In terms of contributing to investment accounts, we have not found a consistent way of doing so yet. With getting married & both starting new jobs in the last year & a half (& me switching careers about 4 months ago) we have mostly been putting money in when we get an excess from a bonus or have left over money from the month. We have had some unexpected expenses in the last few months that have thrown off our budgeting but we are back on track now. We would like to get to a point where each month we are depositing a set amount into investments.

So, especially given the rental possibility, I side with boarder and think the 30 year is the best option. BUT. And this is a major catch here- realize that now your MUST, immediately, set up automatic deductions. You will not have the bigger #s on the mortgage being your "forced savings plan". So make your own. You do not come out ahead if you spend the difference. That's a pretty big key. So step up your 401k contributions, or have a monthly transfer scheduled to an IRA, that sort of thing. It's vital that these be automatic and not manual.

======

Written instruction A: Retype the part of the entries that opens with the line containing "Given: Enable Latch Process Alarms checkbox" and closes with the line containing "Action: 715,91", keeping every line exactly as it appears.
The entries have no connection to the passage on saving and investing.

Provided records:
======

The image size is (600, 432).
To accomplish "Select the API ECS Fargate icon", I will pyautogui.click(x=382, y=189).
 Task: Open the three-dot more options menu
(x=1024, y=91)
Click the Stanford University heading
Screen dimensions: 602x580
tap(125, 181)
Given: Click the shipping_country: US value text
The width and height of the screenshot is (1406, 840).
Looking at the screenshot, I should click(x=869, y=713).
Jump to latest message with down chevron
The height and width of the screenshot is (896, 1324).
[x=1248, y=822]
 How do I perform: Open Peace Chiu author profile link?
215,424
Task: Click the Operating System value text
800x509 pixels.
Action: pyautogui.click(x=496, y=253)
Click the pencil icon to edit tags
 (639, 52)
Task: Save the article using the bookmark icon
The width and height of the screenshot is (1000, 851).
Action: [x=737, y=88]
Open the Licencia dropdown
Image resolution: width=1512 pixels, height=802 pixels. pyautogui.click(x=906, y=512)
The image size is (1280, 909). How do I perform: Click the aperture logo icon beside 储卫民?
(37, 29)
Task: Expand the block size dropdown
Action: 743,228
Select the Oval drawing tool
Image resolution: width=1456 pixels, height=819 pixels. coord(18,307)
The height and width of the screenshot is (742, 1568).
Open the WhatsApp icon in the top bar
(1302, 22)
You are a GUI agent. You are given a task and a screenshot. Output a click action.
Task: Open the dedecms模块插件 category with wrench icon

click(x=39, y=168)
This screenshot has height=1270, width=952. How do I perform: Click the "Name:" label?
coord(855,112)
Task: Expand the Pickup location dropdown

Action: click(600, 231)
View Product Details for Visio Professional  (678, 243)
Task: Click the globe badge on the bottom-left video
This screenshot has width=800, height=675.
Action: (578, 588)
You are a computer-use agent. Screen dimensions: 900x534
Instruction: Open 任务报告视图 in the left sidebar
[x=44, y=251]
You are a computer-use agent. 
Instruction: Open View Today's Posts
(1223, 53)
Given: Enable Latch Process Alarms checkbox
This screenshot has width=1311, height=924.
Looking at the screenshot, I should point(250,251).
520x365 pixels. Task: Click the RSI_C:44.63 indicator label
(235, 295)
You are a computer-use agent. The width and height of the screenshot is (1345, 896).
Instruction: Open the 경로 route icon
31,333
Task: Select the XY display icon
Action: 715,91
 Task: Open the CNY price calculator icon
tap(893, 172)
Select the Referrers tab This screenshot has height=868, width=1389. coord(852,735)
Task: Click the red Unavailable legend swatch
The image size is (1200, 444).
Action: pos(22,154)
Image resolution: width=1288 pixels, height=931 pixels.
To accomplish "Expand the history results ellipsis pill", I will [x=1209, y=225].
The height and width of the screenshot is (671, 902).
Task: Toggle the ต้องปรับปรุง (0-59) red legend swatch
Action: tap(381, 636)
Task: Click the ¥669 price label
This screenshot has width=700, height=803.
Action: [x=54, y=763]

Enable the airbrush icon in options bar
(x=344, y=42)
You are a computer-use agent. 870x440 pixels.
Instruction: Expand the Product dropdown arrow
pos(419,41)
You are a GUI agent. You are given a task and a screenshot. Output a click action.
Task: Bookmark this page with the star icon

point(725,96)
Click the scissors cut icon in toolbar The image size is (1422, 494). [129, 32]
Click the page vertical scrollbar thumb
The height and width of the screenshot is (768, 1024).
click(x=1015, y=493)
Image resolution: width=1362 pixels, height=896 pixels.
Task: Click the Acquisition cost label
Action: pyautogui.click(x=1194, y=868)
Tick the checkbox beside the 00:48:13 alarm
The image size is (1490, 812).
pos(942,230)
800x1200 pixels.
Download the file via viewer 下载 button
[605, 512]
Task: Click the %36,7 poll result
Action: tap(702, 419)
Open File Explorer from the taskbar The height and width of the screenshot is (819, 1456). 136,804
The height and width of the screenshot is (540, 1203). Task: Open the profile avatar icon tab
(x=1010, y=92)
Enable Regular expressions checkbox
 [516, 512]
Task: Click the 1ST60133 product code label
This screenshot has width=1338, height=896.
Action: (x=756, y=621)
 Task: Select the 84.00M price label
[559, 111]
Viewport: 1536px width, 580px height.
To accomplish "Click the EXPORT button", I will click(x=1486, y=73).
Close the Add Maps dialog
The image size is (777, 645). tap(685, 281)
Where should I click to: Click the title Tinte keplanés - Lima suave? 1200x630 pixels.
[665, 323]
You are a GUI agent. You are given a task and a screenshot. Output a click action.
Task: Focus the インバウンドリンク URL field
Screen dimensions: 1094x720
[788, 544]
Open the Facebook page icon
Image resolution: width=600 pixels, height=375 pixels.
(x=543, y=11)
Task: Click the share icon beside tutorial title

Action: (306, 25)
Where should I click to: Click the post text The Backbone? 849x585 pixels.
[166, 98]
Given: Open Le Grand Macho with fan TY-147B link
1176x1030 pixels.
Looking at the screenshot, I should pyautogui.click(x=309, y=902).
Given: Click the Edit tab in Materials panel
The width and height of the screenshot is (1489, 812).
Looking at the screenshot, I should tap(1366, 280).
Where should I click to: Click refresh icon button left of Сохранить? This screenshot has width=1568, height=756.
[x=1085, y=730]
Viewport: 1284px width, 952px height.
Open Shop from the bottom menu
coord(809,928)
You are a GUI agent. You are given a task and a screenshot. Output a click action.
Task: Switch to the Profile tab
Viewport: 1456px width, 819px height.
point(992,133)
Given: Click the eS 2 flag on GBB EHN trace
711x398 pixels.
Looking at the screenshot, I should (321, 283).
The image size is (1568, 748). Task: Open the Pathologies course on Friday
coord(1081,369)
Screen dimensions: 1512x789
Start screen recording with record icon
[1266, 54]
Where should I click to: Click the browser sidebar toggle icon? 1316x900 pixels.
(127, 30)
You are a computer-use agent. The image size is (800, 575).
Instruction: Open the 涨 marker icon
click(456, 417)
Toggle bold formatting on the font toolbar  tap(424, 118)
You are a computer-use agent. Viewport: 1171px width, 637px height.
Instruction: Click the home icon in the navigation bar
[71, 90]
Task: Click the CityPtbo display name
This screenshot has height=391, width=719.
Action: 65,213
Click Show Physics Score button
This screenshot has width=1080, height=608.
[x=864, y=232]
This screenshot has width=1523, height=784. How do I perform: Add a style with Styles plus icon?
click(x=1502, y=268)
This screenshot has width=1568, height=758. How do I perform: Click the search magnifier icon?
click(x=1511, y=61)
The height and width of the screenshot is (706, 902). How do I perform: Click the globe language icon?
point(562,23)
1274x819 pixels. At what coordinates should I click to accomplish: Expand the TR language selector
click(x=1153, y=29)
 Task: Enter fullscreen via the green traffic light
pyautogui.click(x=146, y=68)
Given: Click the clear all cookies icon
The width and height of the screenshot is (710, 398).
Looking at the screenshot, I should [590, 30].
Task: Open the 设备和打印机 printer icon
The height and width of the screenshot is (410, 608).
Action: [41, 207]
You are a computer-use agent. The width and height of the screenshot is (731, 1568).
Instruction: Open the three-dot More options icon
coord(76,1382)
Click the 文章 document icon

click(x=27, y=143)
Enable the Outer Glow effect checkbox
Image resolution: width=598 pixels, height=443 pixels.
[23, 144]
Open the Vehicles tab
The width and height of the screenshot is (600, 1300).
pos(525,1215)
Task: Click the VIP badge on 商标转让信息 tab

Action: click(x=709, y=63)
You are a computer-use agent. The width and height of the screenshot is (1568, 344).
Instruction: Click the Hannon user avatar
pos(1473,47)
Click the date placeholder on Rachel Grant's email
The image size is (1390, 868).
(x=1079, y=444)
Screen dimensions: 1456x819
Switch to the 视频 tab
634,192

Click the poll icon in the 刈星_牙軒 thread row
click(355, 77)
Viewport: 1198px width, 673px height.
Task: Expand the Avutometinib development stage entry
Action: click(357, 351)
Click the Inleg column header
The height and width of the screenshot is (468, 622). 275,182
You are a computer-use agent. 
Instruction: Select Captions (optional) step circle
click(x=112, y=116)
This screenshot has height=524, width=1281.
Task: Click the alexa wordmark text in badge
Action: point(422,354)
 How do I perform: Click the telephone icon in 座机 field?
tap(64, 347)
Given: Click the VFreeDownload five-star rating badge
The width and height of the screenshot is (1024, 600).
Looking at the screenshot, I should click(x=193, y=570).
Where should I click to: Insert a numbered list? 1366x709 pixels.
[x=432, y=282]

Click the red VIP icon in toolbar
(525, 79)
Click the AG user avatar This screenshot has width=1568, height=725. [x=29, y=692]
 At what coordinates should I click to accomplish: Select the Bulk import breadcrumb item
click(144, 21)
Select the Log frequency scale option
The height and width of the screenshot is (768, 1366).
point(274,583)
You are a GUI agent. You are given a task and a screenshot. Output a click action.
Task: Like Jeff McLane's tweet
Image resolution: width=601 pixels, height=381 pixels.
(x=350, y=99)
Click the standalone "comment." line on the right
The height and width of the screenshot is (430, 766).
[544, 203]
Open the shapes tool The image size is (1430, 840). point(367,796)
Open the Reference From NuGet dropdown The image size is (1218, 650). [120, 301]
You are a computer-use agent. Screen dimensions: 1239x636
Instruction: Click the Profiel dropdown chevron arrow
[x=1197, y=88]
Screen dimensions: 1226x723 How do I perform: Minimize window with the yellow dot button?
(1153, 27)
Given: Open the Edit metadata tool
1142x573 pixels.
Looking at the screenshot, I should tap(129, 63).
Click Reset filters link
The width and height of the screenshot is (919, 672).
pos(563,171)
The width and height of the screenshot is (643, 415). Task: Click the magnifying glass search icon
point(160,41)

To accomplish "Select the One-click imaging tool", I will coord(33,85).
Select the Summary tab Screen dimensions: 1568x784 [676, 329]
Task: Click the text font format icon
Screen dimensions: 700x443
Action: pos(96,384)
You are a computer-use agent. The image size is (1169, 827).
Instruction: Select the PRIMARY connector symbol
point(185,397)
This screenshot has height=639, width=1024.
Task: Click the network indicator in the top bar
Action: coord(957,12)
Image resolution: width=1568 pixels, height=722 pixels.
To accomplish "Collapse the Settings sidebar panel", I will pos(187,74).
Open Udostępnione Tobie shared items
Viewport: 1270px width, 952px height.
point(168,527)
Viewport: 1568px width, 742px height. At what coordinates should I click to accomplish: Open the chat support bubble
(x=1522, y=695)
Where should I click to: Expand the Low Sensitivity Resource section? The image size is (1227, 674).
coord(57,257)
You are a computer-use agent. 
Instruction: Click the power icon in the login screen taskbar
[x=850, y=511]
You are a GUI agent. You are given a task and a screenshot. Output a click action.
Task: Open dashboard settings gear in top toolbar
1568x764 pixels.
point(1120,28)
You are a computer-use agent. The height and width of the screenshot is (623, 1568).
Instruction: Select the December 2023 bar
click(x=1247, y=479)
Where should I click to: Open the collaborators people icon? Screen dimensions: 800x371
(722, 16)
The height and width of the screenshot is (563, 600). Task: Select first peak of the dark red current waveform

======

Written instruction B: Echo, word for word, the part of the passage on saving and investing that opens with the words "In terms of" and closes with "amount into investments.".

Correct output A:
Given: Enable Latch Process Alarms checkbox
This screenshot has width=1311, height=924.
Looking at the screenshot, I should point(250,251).
520x365 pixels. Task: Click the RSI_C:44.63 indicator label
(235, 295)
You are a computer-use agent. The width and height of the screenshot is (1345, 896).
Instruction: Open the 경로 route icon
31,333
Task: Select the XY display icon
Action: 715,91

Correct output B:
In terms of contributing to investment accounts, we have not found a consistent way of doing so yet. With getting married & both starting new jobs in the last year & a half (& me switching careers about 4 months ago) we have mostly been putting money in when we get an excess from a bonus or have left over money from the month. We have had some unexpected expenses in the last few months that have thrown off our budgeting but we are back on track now. We would like to get to a point where each month we are depositing a set amount into investments.